_ASSIGNED TASK_. Output each line of the material exactly as it stands.

_DATA FOR ANALYSIS_.

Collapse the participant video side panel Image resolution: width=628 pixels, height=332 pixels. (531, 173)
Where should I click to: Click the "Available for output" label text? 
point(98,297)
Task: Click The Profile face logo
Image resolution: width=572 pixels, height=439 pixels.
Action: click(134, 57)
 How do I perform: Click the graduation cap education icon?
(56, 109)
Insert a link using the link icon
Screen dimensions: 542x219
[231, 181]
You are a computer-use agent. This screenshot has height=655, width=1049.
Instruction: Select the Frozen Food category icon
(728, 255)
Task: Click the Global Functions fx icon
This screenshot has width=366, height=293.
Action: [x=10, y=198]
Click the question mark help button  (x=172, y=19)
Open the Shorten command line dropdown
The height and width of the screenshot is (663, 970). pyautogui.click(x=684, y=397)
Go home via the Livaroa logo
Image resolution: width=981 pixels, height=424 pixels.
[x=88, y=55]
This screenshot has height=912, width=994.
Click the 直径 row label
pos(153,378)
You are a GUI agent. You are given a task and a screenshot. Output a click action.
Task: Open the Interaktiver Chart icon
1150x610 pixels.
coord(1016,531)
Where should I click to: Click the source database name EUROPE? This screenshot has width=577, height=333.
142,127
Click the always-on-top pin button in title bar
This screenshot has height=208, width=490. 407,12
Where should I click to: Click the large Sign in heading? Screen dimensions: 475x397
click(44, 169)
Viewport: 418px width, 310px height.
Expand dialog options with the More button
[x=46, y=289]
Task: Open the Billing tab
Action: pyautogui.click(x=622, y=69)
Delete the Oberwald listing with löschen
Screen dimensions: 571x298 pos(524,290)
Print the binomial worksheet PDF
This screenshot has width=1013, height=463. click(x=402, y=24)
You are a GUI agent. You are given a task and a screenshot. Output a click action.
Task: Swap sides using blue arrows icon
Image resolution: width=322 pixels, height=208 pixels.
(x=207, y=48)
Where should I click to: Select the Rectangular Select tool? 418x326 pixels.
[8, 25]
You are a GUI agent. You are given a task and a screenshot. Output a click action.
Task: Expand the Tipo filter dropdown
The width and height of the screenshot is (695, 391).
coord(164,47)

_WRITTEN RESPONSE_.
Collapse the participant video side panel Image resolution: width=628 pixels, height=332 pixels. (531, 173)
Where should I click to: Click the "Available for output" label text? 
point(98,297)
Task: Click The Profile face logo
Image resolution: width=572 pixels, height=439 pixels.
Action: click(134, 57)
 How do I perform: Click the graduation cap education icon?
(56, 109)
Insert a link using the link icon
Screen dimensions: 542x219
[231, 181]
You are a computer-use agent. This screenshot has height=655, width=1049.
Instruction: Select the Frozen Food category icon
(728, 255)
Task: Click the Global Functions fx icon
This screenshot has width=366, height=293.
Action: [x=10, y=198]
Click the question mark help button  (x=172, y=19)
Open the Shorten command line dropdown
The height and width of the screenshot is (663, 970). pyautogui.click(x=684, y=397)
Go home via the Livaroa logo
Image resolution: width=981 pixels, height=424 pixels.
[x=88, y=55]
This screenshot has height=912, width=994.
Click the 直径 row label
pos(153,378)
You are a GUI agent. You are given a task and a screenshot. Output a click action.
Task: Open the Interaktiver Chart icon
1150x610 pixels.
coord(1016,531)
Where should I click to: Click the source database name EUROPE? This screenshot has width=577, height=333.
142,127
Click the always-on-top pin button in title bar
This screenshot has height=208, width=490. 407,12
Where should I click to: Click the large Sign in heading? Screen dimensions: 475x397
click(44, 169)
Viewport: 418px width, 310px height.
Expand dialog options with the More button
[x=46, y=289]
Task: Open the Billing tab
Action: pyautogui.click(x=622, y=69)
Delete the Oberwald listing with löschen
Screen dimensions: 571x298 pos(524,290)
Print the binomial worksheet PDF
This screenshot has width=1013, height=463. click(x=402, y=24)
You are a GUI agent. You are given a task and a screenshot. Output a click action.
Task: Swap sides using blue arrows icon
Image resolution: width=322 pixels, height=208 pixels.
(x=207, y=48)
Where should I click to: Select the Rectangular Select tool? 418x326 pixels.
[8, 25]
You are a GUI agent. You are given a task and a screenshot. Output a click action.
Task: Expand the Tipo filter dropdown
The width and height of the screenshot is (695, 391).
coord(164,47)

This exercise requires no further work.